McGlynn himself was repeatedly sidelined by an officious member of the Secret Service, who kept advising him: “Do not approach the Dalai Lama.” But the Dalai Lama, as McGlynn recalls it, kept wanting to know where the mayor had gone, forcing the security officers to retrieve McGlynn.

“As I’ve said to may people since that day — I was only with him for 45 minutes to an hour, but I feel he’s one of my best friends in life,” McGlynn said. “Everybody pretty much felt the same way.”

When the center opened its doors last month to discuss the plan for the day with neighbors, organizers were prepared for the worst. They invited the mayor, a police lieutenant, a state representative, and even the Rev. Chip Hines, pastor of St. Joseph in Medford, to help them explain their plans and offer reassurance.

But nobody complained.

One neighbor offered use of her backyard. Another wanted to know whether there was anything they should or shouldn’t do to make the Dalai Lama feel welcome. Several others asked how they could get tickets.

Jonathan Walker, 35, who lives nearby and works at Staples, wanted to know whether he could help clean up.

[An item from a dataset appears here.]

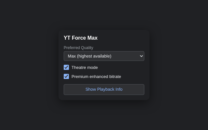The image size is (208, 130).
Task: Click the chevron arrow on the quality selector
Action: 141,56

“It’s your community,” he said afterward, with a slight shrug. “It’s what you’re supposed to do.”

May Marquebreuck, 82, said she was looking forward to the day: “His Holiness is a wonderful inspiration for the whole world, actually.”

Linda Brown, a neighbor who works for the school department’s food service, said she and her husband did not hesitate when the center asked, a bit audaciously, if they could please remove their two backyard fences to make way for the giant tent. She is not a Buddhist but likes to take yoga classes at the center, and likes “the flow” of energy she gets from next door.

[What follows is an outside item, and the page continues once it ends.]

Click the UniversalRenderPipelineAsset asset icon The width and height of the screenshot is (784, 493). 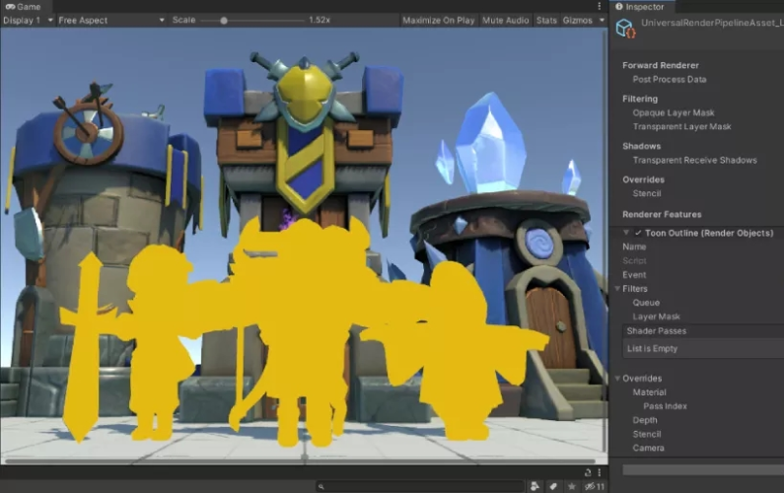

“You just feel it,” she said.

Barbara Melanson, a Buddhist and the center’s volunteer landscaper, said three burly men came by the day before to let her know they were planning a backyard barbecue on the day of the Dalai Lama’s visit, and “if His Holiness would like to join them, they’d love it.”

At 7:30 Wednesday morning, a massive truck from a scaffolding company in South Boston squeezed a set of bleachers to seat 300 people into the backyard, beeping as it went. If any of the neighbors minded, they didn’t say so.

McGlynn said several Catholic priests have asked him for tickets. One, he recalled, said with a laugh: “Well, I’ll probably never see the pope, so why not see the pope of the Buddhists?”

“Throughout the world, I know there are deep religious divides,” the mayor said. “But you’re not going to find them in Medford.”